Sie sind hier: Aufsatzsammlung / Militärhistorische Themen / Militärische Lehren
19.5.2024 : 3:58 : +0200

 

Die Lehren aus dem Waffengang

 


Dem hier behandelten Konflikt kommt in der Kriegsgeschichte eine besondere Bedeutung zu. Man muss sich vor Augen führen, dass zwischen dem Deutsch-Französischen Krieg von 1870/71 und der Jahrhundertwende kein größerer Krieg mit Teilnahme einer Großmacht stattgefunden hat. In diesen 30 Jahren gab es lediglich Kolonialkriege, deren Dimension sehr beschränkt blieb. Zur gleichen Zeit aber entwickelte sich die Organisation der Armeen, die Militärtechnologie sowie Strategie und Taktik, also das ‚militärische Wissen’, geradezu exponentiell. In diesen Kategorien ist der Russisch-Japanische Krieg ein direkter Vorläufer des Ersten Weltkrieges. Um so erstaunlicher ist es, dass ihm in der Militärhistoriographie vor 1914 diese Bedeutung nicht zuerkannt wird.  Der Mangel an Informationen kann nicht dafür verantwortlich gemacht werden, da Dutzende Heeres- wie Marinebeobachter verschiedenster Nationalität den Belligerenten ‚über die Schulter’ schauten.
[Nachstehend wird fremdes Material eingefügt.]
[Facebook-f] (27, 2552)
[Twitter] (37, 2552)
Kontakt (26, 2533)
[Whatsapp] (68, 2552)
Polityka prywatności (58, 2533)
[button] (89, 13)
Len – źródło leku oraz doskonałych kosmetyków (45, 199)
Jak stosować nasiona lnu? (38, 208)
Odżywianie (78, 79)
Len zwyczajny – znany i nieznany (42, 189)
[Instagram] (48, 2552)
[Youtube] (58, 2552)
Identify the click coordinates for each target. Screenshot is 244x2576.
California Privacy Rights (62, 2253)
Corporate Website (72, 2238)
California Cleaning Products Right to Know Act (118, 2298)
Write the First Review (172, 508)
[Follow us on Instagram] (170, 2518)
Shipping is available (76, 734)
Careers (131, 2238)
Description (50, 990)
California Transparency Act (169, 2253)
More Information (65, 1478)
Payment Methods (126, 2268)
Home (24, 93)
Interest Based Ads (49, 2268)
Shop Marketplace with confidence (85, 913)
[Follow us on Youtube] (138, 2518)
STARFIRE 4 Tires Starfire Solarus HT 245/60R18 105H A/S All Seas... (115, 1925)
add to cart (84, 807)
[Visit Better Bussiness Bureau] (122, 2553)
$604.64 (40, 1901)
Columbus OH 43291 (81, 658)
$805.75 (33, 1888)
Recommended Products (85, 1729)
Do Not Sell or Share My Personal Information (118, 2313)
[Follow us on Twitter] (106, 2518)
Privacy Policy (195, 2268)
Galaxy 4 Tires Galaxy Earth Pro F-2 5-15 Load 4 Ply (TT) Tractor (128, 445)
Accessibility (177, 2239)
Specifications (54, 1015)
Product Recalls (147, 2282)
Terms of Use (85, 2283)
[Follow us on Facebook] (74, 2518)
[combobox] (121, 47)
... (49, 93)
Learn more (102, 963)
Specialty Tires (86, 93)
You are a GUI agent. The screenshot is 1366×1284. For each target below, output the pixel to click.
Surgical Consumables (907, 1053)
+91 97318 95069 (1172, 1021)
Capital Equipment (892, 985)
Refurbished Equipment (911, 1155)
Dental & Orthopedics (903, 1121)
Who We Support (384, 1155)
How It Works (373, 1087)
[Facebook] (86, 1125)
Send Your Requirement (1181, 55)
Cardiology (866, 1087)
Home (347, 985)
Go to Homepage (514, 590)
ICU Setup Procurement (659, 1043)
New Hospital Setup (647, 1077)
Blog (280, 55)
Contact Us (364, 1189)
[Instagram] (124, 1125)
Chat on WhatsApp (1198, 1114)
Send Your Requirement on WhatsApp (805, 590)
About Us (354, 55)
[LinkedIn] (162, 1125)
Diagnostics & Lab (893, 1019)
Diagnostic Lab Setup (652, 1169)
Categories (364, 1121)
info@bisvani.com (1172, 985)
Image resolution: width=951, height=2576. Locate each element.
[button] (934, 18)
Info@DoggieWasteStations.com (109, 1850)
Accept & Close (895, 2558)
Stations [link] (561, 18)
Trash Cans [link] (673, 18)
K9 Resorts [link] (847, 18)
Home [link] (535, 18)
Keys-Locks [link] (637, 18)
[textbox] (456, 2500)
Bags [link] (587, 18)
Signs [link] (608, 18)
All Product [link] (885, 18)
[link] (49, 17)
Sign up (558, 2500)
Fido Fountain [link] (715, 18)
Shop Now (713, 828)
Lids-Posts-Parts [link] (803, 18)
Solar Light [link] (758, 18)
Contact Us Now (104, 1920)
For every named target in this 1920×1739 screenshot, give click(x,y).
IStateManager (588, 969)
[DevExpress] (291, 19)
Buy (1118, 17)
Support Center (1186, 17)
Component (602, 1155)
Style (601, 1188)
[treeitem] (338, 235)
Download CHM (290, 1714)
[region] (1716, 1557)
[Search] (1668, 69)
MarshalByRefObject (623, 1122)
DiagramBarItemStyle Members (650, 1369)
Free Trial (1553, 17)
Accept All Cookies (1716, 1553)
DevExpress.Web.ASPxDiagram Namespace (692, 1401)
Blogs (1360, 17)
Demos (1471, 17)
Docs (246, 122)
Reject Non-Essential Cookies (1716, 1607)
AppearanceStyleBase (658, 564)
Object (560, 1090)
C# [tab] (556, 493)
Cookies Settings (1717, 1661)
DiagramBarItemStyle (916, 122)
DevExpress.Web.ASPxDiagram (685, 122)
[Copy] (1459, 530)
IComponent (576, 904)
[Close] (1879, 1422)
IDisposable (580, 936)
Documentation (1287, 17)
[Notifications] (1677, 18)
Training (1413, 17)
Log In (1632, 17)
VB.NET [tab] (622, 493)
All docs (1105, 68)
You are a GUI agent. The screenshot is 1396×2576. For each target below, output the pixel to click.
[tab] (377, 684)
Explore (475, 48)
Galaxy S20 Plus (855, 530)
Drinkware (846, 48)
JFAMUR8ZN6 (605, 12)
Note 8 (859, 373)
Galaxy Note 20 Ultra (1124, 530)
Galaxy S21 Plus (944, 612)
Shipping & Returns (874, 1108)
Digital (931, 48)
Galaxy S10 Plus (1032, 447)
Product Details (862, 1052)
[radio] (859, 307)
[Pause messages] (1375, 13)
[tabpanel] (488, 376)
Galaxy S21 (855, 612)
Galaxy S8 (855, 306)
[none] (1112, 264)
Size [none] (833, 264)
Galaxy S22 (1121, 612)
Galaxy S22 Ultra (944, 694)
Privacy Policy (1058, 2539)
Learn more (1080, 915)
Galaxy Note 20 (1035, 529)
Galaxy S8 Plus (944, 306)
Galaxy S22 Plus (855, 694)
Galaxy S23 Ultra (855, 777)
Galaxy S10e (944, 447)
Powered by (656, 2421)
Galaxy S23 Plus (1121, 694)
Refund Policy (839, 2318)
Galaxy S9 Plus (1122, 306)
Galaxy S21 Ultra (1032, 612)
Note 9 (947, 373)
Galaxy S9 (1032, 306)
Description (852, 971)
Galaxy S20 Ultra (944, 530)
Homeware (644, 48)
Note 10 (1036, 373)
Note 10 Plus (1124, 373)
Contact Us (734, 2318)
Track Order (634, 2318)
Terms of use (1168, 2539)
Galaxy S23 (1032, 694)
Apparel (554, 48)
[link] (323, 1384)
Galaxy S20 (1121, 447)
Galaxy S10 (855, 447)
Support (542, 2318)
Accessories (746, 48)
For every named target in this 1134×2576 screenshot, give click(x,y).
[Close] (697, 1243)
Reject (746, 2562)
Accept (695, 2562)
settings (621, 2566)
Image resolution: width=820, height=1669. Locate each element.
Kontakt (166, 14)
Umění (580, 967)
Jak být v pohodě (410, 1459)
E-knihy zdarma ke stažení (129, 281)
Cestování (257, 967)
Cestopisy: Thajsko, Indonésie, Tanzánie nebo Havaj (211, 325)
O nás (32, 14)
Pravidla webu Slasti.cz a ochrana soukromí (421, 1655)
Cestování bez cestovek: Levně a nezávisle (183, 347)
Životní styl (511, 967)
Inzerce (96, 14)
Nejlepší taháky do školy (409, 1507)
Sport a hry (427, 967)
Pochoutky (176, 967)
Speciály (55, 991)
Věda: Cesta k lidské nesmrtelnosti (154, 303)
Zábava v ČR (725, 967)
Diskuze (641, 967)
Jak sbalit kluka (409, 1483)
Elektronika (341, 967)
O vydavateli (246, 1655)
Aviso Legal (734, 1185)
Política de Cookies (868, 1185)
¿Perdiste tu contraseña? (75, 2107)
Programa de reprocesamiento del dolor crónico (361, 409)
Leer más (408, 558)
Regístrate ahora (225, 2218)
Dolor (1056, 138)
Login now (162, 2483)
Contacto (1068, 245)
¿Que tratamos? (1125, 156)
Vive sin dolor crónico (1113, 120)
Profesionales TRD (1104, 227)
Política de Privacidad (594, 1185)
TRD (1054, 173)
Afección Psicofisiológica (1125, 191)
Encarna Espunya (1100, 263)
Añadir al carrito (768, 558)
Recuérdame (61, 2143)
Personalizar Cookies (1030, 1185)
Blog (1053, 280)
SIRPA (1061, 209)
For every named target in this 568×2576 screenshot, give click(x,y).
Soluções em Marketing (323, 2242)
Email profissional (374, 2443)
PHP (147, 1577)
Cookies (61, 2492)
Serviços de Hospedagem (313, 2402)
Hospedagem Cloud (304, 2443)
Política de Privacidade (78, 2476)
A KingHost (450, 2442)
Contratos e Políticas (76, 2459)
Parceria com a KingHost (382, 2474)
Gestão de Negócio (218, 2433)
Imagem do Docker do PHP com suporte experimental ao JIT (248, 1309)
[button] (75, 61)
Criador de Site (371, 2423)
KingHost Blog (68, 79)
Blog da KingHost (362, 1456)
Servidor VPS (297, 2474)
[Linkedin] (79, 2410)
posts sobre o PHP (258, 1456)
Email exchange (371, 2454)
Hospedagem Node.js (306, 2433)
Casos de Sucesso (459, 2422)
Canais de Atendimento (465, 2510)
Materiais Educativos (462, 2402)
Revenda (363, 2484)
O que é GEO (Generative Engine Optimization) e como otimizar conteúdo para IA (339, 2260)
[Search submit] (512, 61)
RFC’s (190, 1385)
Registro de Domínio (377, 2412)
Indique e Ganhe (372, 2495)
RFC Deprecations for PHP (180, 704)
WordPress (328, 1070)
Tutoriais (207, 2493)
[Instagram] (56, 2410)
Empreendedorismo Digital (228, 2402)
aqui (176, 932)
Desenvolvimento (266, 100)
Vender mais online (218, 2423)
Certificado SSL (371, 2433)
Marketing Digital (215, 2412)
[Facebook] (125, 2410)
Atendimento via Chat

Sie wurden Zeugen der neuen Facetten des Krieges. Auf See wurden die erstmals eingesetzten Kontaktminen den japanischen Kriegsschiffen Hatsue und Yashima zum Verhängnis. Die Scharmützel in der Gelben See (August 1904) und die Seeschlacht von Tsushima machten die Mängel der aktuellen Torpedogeneration deutlich, aber auch die Wirkung großkalibriger (Schiffs-) Kanonen in Verbindung mit neuartigen Entfernungsmessgeräten und Feuerleitzentren. Zu Lande zeigte sich die Tödlichkeit moderner Karabiner, schnellfeuernder Artillerie und, allem voran, der Maschinengewehre. Um Verluste gering zu halten, war ein Eingraben und das Errichten von betonierten Unterständen unerlässlich geworden. Der Einsatz moderner Kommunikationsmittel wie Telegraph und Telephon ermöglichte ein bisher nicht gekanntes Zusammenwirken von Infanterie und Artillerie.  Der Infanteriegeneral von Lignitz nennt beispielsweise als neue Kriegsmittel bei Belagerungen: „Rauchschwaches Pulver, Brisanz- Geschossladungen, 11 zöllige Haubitzen, Maschinen-Gewehre, Handgranaten, Dynamit-Bomben, Panzerschutz der Sappeure, elektrisierte Drahthindernisse, Minen, Scheinwerfer, außerdem in den Schutzbauten Anwendung von Panzerungen und Beton.“  Trotz all dieser Veränderungen war es für viele Militärs noch nicht nachvollziehbar, dass die Zeit der großen Infanterieangriffe, der klassischen Bajonett Kämpfe und der Kavallerieattacken vorüber sein sollte.